══ SUPPLIED DATA ══
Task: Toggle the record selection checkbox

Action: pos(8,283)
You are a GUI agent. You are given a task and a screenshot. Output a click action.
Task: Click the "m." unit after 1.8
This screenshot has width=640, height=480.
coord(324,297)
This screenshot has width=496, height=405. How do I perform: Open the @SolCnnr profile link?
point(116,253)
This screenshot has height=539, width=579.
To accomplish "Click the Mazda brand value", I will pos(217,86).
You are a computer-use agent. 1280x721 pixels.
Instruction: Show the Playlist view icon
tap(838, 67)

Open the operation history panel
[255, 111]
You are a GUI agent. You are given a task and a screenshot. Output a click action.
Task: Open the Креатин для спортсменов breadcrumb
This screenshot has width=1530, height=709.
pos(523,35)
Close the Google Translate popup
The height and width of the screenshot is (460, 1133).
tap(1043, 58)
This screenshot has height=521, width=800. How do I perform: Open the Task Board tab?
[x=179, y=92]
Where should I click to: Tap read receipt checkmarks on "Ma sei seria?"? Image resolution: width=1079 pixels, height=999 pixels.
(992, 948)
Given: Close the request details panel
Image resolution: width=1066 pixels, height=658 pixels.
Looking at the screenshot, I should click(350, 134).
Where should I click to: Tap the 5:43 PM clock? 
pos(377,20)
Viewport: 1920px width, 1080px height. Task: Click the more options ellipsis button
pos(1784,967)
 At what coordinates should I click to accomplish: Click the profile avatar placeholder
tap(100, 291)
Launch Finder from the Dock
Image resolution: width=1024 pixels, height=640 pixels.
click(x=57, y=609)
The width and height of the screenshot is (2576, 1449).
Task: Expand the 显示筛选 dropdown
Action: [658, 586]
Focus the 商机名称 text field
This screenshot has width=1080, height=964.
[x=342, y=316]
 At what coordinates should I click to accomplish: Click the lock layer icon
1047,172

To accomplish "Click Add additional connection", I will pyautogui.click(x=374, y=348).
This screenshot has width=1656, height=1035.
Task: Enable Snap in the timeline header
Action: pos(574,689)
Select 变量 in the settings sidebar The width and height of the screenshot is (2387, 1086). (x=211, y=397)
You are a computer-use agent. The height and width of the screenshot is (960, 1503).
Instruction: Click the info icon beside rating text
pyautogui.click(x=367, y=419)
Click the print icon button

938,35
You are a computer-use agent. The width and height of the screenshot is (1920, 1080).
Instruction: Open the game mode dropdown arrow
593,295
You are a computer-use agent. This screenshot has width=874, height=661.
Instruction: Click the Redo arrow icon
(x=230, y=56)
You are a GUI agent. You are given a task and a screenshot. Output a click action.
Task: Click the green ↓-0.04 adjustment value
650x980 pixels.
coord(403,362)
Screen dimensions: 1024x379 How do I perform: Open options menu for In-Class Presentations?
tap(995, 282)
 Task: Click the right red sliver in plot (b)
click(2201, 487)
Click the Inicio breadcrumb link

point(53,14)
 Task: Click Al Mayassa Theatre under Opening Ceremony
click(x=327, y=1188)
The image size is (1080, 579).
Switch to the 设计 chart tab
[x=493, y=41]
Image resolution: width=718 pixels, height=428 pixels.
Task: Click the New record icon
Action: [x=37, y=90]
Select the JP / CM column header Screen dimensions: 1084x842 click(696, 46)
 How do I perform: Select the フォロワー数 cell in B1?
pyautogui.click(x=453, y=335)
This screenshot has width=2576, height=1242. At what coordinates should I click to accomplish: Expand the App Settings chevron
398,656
═══
Please find every line in the data above that contains the string "Instruction" and copy each of those lines. Case counts.

Instruction: Show the Playlist view icon
Instruction: Click the info icon beside rating text
Instruction: Open the game mode dropdown arrow
Instruction: Click the Redo arrow icon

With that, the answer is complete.